DMI
Depth-wise Multivariate Imputation for Environmental Time Series
Depth-wise Multivariate Imputation (DMI) is a deep-learning architecture for filling in missing measurements across multi-depth environmental sensor networks — the kind of monitoring infrastructure that water agencies, environmental regulators, and climate-research programs depend on to track lake stratification, coastal hypoxia, drinking-water reservoirs, and the long-running aquatic time series that feed climate-change attribution and policy decisions.
The problem
Environmental sensors lose data. Buoys flood, transmitters fail, calibrations drift, and maintenance windows leave multi-day gaps that are otherwise unrecoverable. Existing time-series imputation methods treat such gaps as a generic missing-data problem and recover values one variable at a time. They ignore the most informative structure in stratified water bodies: the vertical correlation between adjacent depth layers. A missing surface reading almost always correlates with the readings just below it, but standard imputation architectures have no built-in mechanism to use that physical structure.
Our approach
DMI uses an axis-factored attention mechanism — an architectural family with established precedent in vision (axial attention, Ho et al., 2019) and time-series modelling (e.g. iTransformer, Liu et al., 2024) — adapted here to decompose attention along three physically-meaningful axes: depth, feature, and time. The contribution is the depth axis: prior multivariate-imputation methods compress depth-wise dependencies into a single feature dimension, losing the structured vertical correlation that defines stratified aquatic systems. DMI gives depth its own attention head, so reconstructed values respect both the temporal dynamics of each sensor and the physical relationships between sensors at different depths.
Evaluation
We evaluate DMI on two real-world multi-depth water-quality datasets:
- LakeBeD-US — a published benchmark of multi-depth lake water-quality measurements (21 U.S. lakes, >500 million observations across 17 variables) hosted by Copernicus Earth System Science Data. Our DMI experiments use the LakeBeD-US Minnesota partition (4 lakes monitored by the North Temperate Lakes LTER).
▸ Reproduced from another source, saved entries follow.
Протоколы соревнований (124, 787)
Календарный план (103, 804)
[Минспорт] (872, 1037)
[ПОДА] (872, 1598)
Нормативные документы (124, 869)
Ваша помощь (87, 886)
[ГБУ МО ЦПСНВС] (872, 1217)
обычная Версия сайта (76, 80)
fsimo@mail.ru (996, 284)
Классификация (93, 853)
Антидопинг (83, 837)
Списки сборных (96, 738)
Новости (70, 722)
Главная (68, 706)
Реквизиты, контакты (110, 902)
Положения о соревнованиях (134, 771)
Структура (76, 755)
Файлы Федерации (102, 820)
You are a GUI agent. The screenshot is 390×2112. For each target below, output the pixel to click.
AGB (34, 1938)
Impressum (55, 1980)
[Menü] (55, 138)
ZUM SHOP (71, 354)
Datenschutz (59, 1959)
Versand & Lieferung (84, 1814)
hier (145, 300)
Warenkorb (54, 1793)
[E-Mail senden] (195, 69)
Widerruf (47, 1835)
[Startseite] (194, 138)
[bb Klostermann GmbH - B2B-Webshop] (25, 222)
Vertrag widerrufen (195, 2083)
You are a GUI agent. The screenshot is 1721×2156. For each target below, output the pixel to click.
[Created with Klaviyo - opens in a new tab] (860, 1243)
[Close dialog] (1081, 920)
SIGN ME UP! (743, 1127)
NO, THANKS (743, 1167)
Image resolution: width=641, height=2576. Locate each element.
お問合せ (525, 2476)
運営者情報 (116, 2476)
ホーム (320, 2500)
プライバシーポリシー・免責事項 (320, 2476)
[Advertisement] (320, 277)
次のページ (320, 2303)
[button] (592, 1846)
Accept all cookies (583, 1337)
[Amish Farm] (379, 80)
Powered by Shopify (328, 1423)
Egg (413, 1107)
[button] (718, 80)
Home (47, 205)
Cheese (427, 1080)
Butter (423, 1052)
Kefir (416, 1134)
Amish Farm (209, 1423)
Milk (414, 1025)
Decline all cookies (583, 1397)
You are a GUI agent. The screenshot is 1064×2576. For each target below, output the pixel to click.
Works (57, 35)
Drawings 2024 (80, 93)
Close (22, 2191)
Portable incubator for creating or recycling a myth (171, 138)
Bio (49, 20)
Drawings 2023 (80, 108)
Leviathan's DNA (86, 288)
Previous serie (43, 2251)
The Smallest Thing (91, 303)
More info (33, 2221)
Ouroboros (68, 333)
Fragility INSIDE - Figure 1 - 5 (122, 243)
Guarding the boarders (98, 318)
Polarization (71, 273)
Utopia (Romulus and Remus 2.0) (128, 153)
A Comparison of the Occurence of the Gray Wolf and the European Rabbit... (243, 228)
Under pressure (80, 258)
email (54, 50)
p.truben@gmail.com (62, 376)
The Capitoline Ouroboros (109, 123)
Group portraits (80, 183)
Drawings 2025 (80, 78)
- Miami-WQ — a newly collected multi-depth water-quality dataset assembled by our group from sensor deployments in South Florida.
Across both datasets, DMI outperforms prior multivariate-imputation baselines under three missing-data regimes: random-element missingness, structured block missingness simulating sensor outages and transmission failures, and combined feature- and time-axis missingness. The baseline set includes diffusion-based imputation (CSDI — Tashiro et al., 2021; PriSTI — Liu et al., 2023; CoFILL — Liu et al., 2024), Transformer-based imputation (SAITS — Du et al., 2023; iTransformer — Liu et al., 2024), recurrent imputation (BRITS — Cao et al., 2018; GRU-D — Che et al., 2018), and classical interpolation. Detailed comparisons appear in the manuscript currently under review at ACM SIGKDD 2026.
Beyond water — transferability
The axis-factored attention design generalises to any structured-data problem where the data tensor carries independent informative axes. Examples include multi-resolution medical sensor fusion (depth → tissue layers in ultrasound; depth → MRI slices), manufacturing telemetry across machine layers, multi-modal Earth observation (depth → vertical atmospheric levels in numerical weather prediction), and any time-series problem with a structured non-temporal axis that warrants explicit representation. The water-quality benchmarks anchor the empirical evaluation; the architectural contribution is general.
Collaborators
- Prof. Leonardo Bobadilla — Associate Professor, Knight Foundation School of Computing and Information Sciences, Florida International University
- Prof. Cuong V. Nguyen — Assistant Professor, Department of Mathematical Sciences, Durham University, United Kingdom
- Dr. Ana Sophia Cavalcanti Alves Vilas Boas — Research Specialist, Florida International University; PhD in Electrical Engineering (UFJF, Brazil), with marine-robotics and embedded-systems expertise
Funding
The NSF AI Institute for Research on Trustworthy AI in Weather, Climate, and Coastal Oceanography (AI2ES) funds this research via the FIU–AI2ES ExpandAI partnership — a U.S. National Science Foundation program that develops trustworthy artificial intelligence for Earth-system, weather, and climate-resilience applications.
Status
Manuscript under peer review at ACM SIGKDD 2026 (the ACM SIGKDD Conference on Knowledge Discovery and Data Mining).
Code & data
Source code and the Miami-WQ dataset will be released publicly upon paper acceptance, in accordance with standard pre-publication confidentiality during peer review.